American writers used to come from all strata of society, from the patriciate to the working class. Now writing has become a white collar occupation, and most writers come from the affluent middle. Moreover, just as regional cultures have been dissolved in the acid of mass culture, today's writers are no longer autodidacts but products of the modern university system. After graduating from Ivy League colleges where they receive virtually the same education and acquire the same social views, they pass through professional degree-granting programs and are fed into a network of well-funded academic and nonprofit institutions that serve to further insulate them from the realities of American life. That I think explains the insular, self-referential feel of so much modern fiction, and why such writers must do "research" when they turn to topics other than themselves.

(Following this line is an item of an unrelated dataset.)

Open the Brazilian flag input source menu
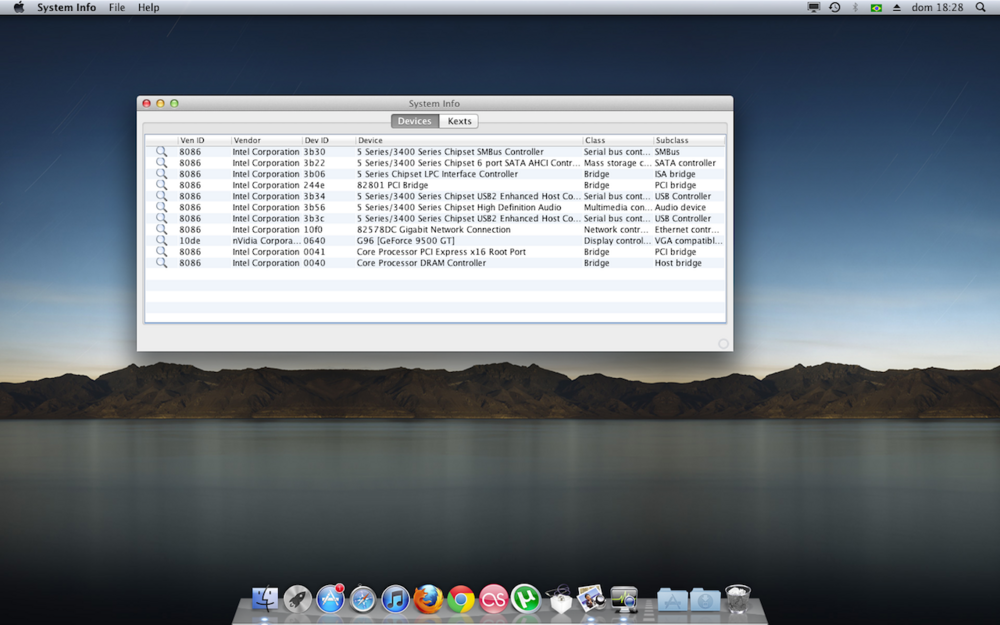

On top of all this there is a natural tendency for writers to marry one another (like Michael Chabon and Ayelet Waldman) which tends in turn toward caste formation and dynasticism, as it has most visibly in Hollywood. Under the circumstances a general economic collapse might be the best thing that could possibly happen to American literature.

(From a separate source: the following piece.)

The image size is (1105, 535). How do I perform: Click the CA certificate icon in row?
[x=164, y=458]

CBT: In your opinion, will the current economic crisis have a more deleterious effect on books sales than past recessions? If so, is there anything publishers can do to weather the storm?

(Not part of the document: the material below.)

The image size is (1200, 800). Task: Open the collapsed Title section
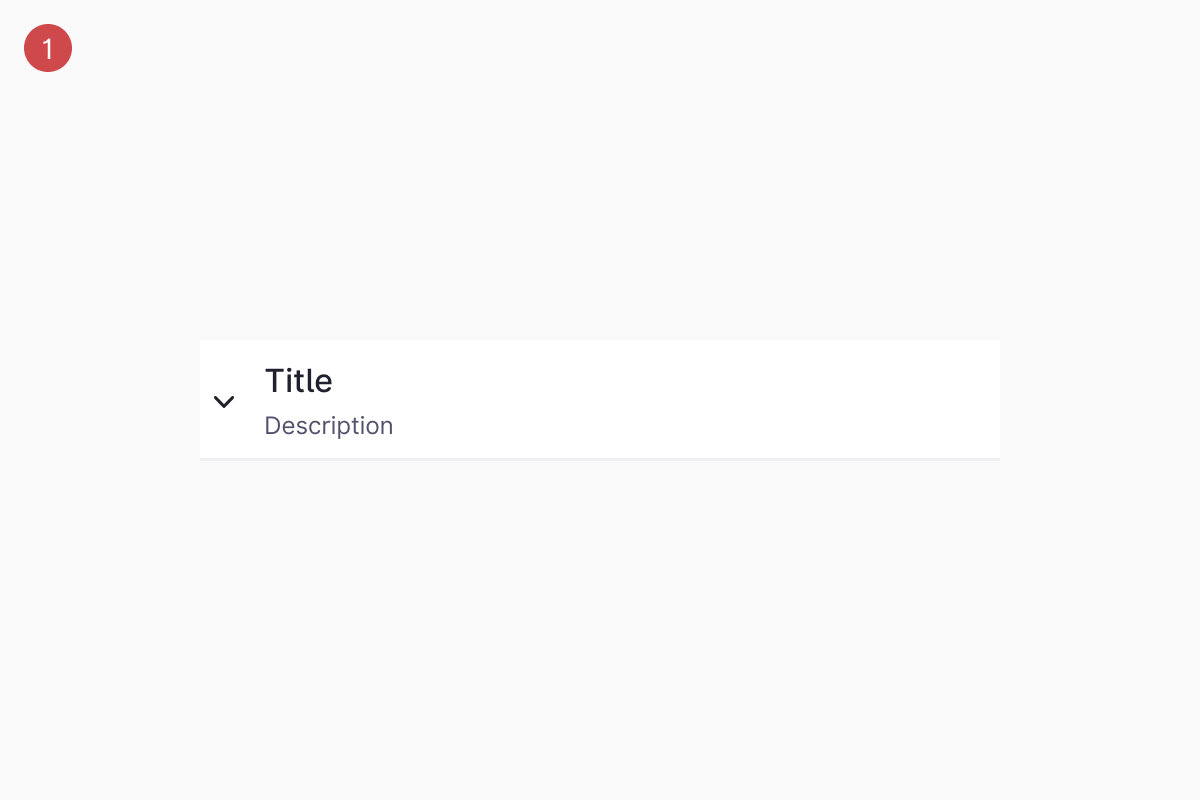[600, 400]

AB: This is a grim topic for someone like me who works in the New York publishing industry. Publishers are indeed being hit hard by the collapse of consumer spending and a general contraction has begun with significant layoffs and restructuring at a number of companies. But as in other sectors, this has been coming for a long time and there is no reason publishers should be insulated from broader economic forces. Plus to a large extent they brought it on themselves, insofar as books have been priced very high and are essentially now luxury goods. This is a natural result of rising costs, combined with conglomeration and the transformation of publishing into a mass market phenomenon--all well-documented trends. Some recent commentators have predicted that books will henceforth be read by an elite coterie of esthetes and that publishing itself should go back to its pre-corporate days as a vocation for the rich. I doubt that will happen but there could be a major wave of technology-driven differentiation wherein big houses will concentrate on the mass market, competing fiercely for sure things -- i.e. bestselling authors and writers with media platforms -- while smaller houses pick up the slack, publishing the literary novels and mid-list nonfiction that are no longer cost-effective from the corporate point of view. The New Pamphleteer is part of this trend toward new-media based micropublishing, which is already well underway.

Bio: Adam Bellow is, with his partner David Bernstein, publisher of the New Pamphleteer. He is also an editor with many years experience at houses such as MacMillan, Simon and Schuster, Random House and HarperCollins. Finally, he is an author in his own right, and has written several articles as well as the book In Praise of Nepotism. He is working on a new book.